Pengamat Perkirakan Ekspor Indonesia Terus Turun Hingga Penghujung Tahun

Direktur CELIOS, Bhima Yudhistira (screenshot)

Jakarta, JurnalTerkini.id – Pengamat ekonomi Bhima Yudhistira memperkirakan nilai ekspor Indonesia akan terus turun hingga akhir 2022 seiring jebloknya harga sejumlah komoditas migas dan nonmigas di dunia.

Sejumlah negara yang masih dalam tahap melakukan transisi kebijakan pasca COVID-19, seperti Amerika Serikat (AS), Eropa, dan China, turut mempengaruhi anjloknya harga komoditas tersebut.

Bacaan Lainnya

Indonesia membukukan nilai ekspor sebesar $24,12 miliar pada November 2022, atau turun 2,46 persen dibandingkan Oktober 2022.

“Kalau melihat dari faktor musiman, memang pada bulan Desember ada kecenderungan terjadi penurunan aktivitas dunia usaha, terutama yang berkaitan ekspor,” jelas Bhima yang juga merupakan Direktur Center of Economic and Law Studies (CELIOS) dikutip dari VOA, Jumat (16/12/2022).

Sebaliknya, kata Bhima, tren yang mengalami kenaikan pada November-Desember biasanya terjadi pada komoditas impor karena berkaitan dengan konsumsi Natal dan Tahun Baru.
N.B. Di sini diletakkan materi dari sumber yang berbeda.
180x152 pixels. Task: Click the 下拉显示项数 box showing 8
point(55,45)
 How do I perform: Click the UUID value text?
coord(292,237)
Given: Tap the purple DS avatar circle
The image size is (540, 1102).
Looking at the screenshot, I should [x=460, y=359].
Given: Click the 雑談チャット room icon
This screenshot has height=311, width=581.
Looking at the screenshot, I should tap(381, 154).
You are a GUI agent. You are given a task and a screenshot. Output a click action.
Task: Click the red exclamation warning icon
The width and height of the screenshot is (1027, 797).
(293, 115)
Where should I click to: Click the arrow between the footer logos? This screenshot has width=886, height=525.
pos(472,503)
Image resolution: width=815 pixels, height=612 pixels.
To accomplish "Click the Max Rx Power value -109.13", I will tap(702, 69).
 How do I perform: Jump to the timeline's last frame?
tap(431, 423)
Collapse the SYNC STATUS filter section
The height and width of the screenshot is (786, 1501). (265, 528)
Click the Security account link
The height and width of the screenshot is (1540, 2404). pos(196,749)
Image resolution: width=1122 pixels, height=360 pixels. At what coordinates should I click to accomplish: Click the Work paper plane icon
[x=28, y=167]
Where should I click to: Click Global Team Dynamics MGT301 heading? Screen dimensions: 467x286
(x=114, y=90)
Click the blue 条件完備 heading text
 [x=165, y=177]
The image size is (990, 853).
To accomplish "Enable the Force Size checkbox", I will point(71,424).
Ia memperkirakan ekspor akan naik kembali pada awal tahun mendatang.

Bhima berpendapat, pemerintah perlu memperluas pasar ekspor untuk meningkatkan kinerja ekspor pada tahun mendatang. Semisal ke sejumlah negara yang masih tumbuh atau diproyeksikan tumbuh ekonominya, seperti Filipina, Vietnam, Afrika Utara, dan Timur Tengah.